As a first step I suggest you stop calling her or Skyping her. When she does get in touch, get your DH (not you) to say he (not you) is deeply hurt by her comments about baby's name. He (not you) doesn't feel able to have her visit until she has apologised, especially to you, as the baby is a crucial part of both families. And if she goes off on one, he says that he is sorry she feels this way but he feels so deeply that he is unable to discuss it further and hangs up.

crackcrackcrak · 03/11/2012 12:19

Fil told me he would only call dd1 by her middle name (flower) instead of her actual first name (Arabic) be ause he didn't like it. He came around though.
Op your mil is doing a fine job of pushing herself out of her gc's life which is a shame Sad

mummytime · 03/11/2012 12:21

Congratulations on your lovely baby.

My kids all have: First name, Second name, My surname, DH's surname. Its fine, just a lot to write on application forms.

You MIL sounds very unreasonable, I'm sorry for you.

But with my babies Pink was usefulish, as no one ever got the sex right. DS was always "what a lovely girl" even when wearing train jumpers. DD was "what a lovely boy" even when wearing head to toe pink! (Actually we didn't do much pink, but do be prepared in case their comes a pink stage between 3-6, they do out grow it usually).

horsebiscuit · 03/11/2012 12:22

Congratulations on your new baby!
What do you do now? You snuggle up with your baby and you ignore the phone and the doorbell!! If she rings, DH deals with her and you don't really want to know what she says thanks. You have been through a lot with your birth and episiotomy etc and it's totally normal to be very tearful when you've just had a baby anyway! Just give yourself a break and ignore her. Go back to bed and snuggle with baby and take it easy and eat biscuits and bask in the wonderfulness of your noisy scrunchy wonderful mysterious milky baby.

Goldmandra · 03/11/2012 12:31

I think it is very hard for people who are used to being allowed to control everything to cope when someone stands up to them.

I have first hand experience of dealing with this and I know how horrible it feels when they react like this. No matter how much you know you are being reasonable it still preys on your mind.

Your MIL is realising at the moment that she will not be able to control her DGD's life and that's making her very angry and upset. It may also be making her anxious. Controlling people are often like that because they fear that bad things will happen to their loved ones if things are not done exactly right. They aren't able to accept that other people can do just as good a job even if it is different.

It is really good news that you and your DH are presenting a united front. This will make a big difference to how soon you all come to a new understanding.

Your MIL will spend some time fighting this new order and trying to regain control. She might pretend to give in, smile sweetly, then try to drive a wedge between you and your DH. Eventually, when none of that has worked she'll start to accept that you and your DH make the decisions about your child and things will settle down.

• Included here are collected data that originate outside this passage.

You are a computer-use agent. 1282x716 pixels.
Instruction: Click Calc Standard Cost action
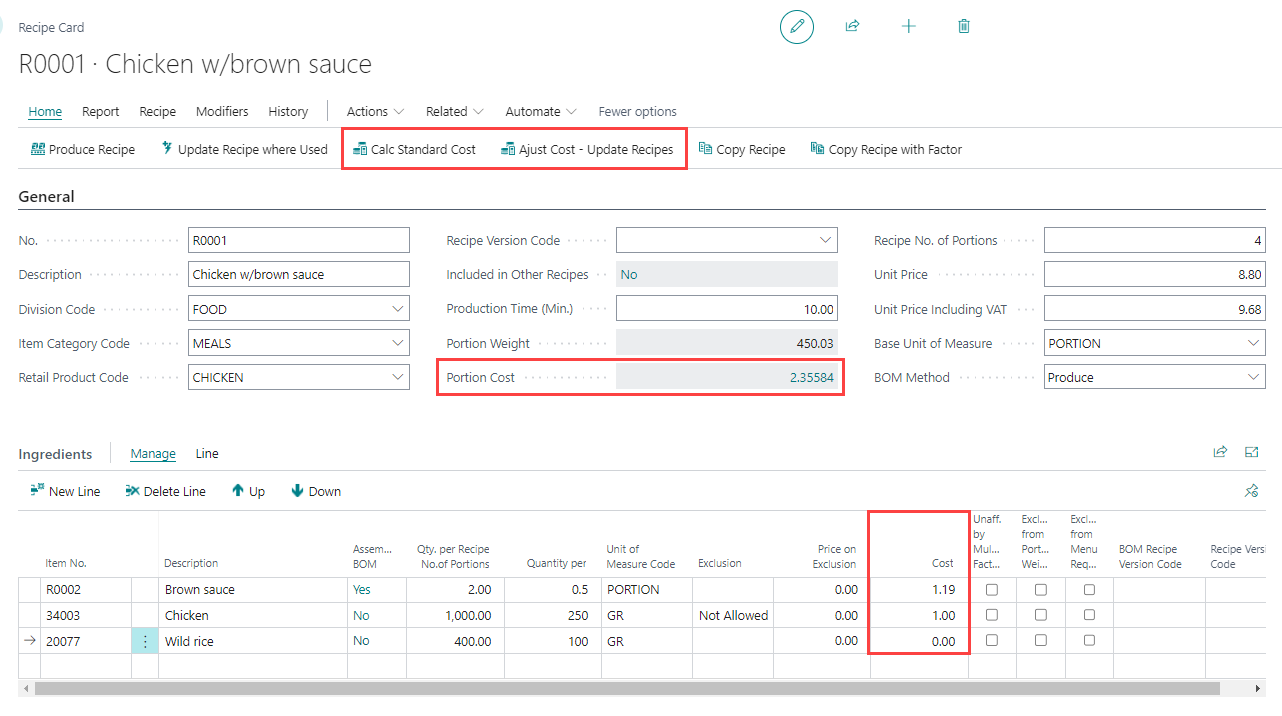(414, 149)
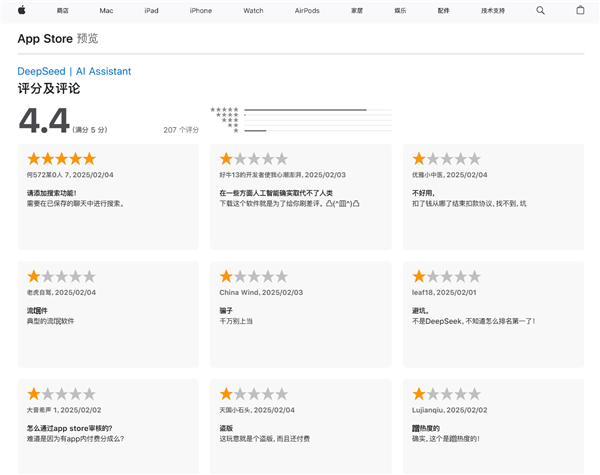Click the Apple logo icon
The height and width of the screenshot is (475, 600).
[22, 10]
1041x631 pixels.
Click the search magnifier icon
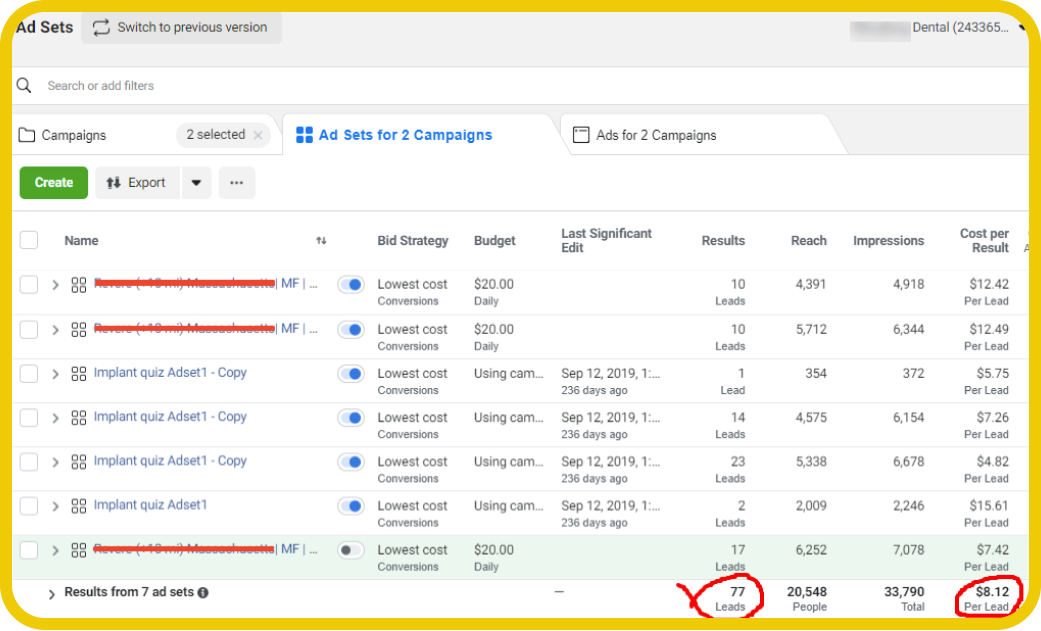tap(26, 86)
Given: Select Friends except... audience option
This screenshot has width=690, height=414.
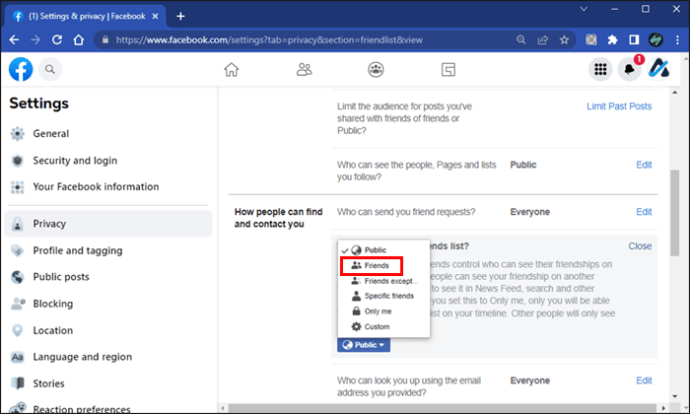Looking at the screenshot, I should [383, 281].
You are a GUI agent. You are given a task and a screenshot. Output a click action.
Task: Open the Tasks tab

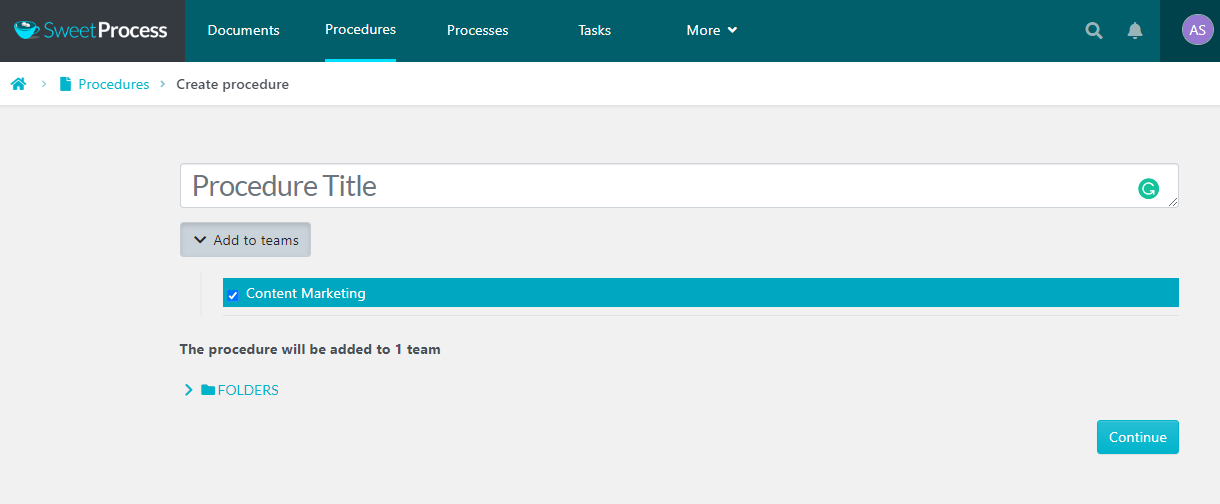click(x=594, y=30)
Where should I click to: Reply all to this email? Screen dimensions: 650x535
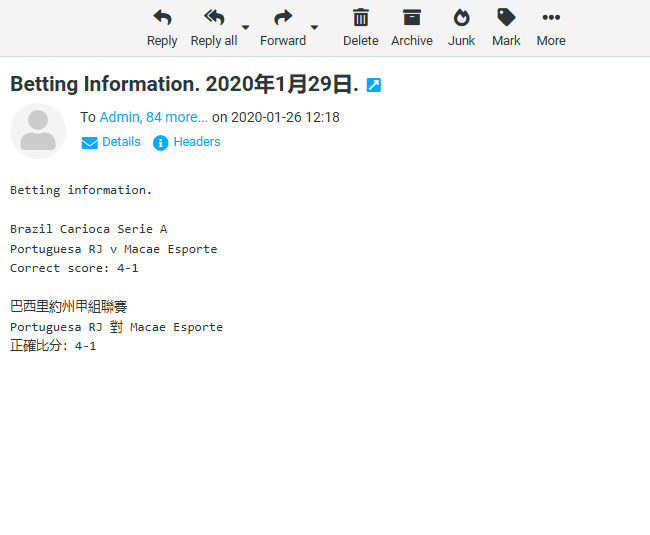point(213,27)
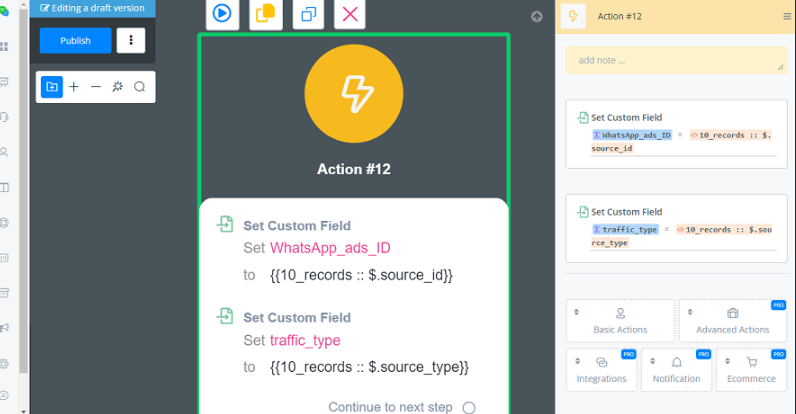This screenshot has width=796, height=414.
Task: Open the hamburger menu in Action #12 panel
Action: click(x=786, y=16)
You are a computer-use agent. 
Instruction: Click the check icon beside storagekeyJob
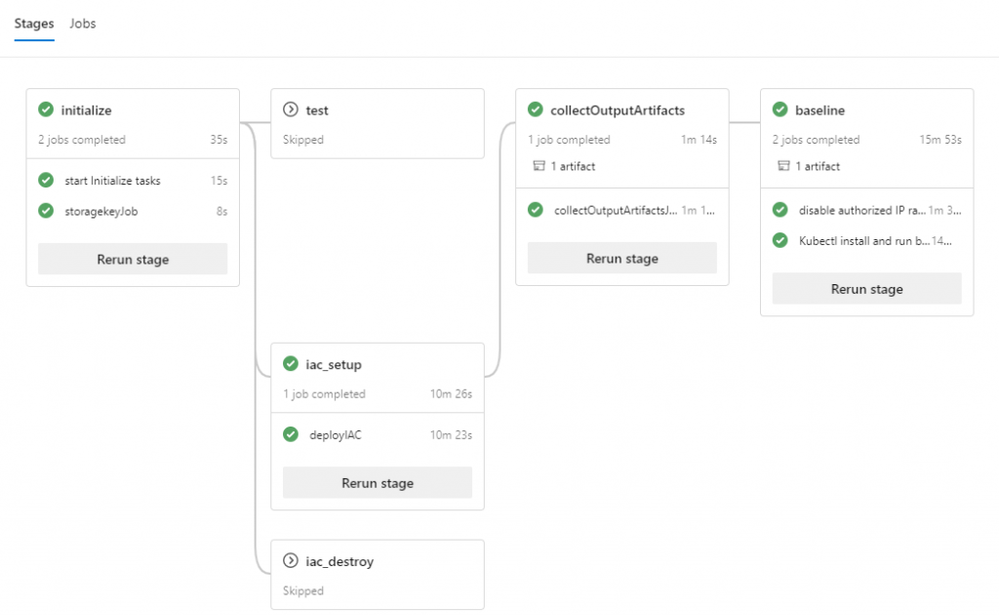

It's a shame that this has all kicked off at such a sensitive time. Remember that you and your DH have a lot to deal with at the moment so any upset probably feels far worse than it needs to. Try to put this all to one side and focus back on this really important time of adjusting to your new life as a family. Do not allow her tantrums to spoil it for you.

Stand firm together but try very hard always to keep to the moral high ground. It will be worth it in the end.

JustSpidero · 03/11/2012 12:36

My MIL is a horror at time but I have actually just gasped out loud in shock at the surname comment (although tbh it's just the sort of thing mine would come out with - she quizzed me about my parent's Wills on one occasion Hmm ).

Although the clothes issue could fall under the heading 'pick your battles' I think you are absolutely doing the right thing in standing up to her now, and thank goodness your DH also has the balls to support you (mine is terrified of his mother).

Hope you're enjoying your beautiful little girl and that your MIL gets the message and backs off ASAP.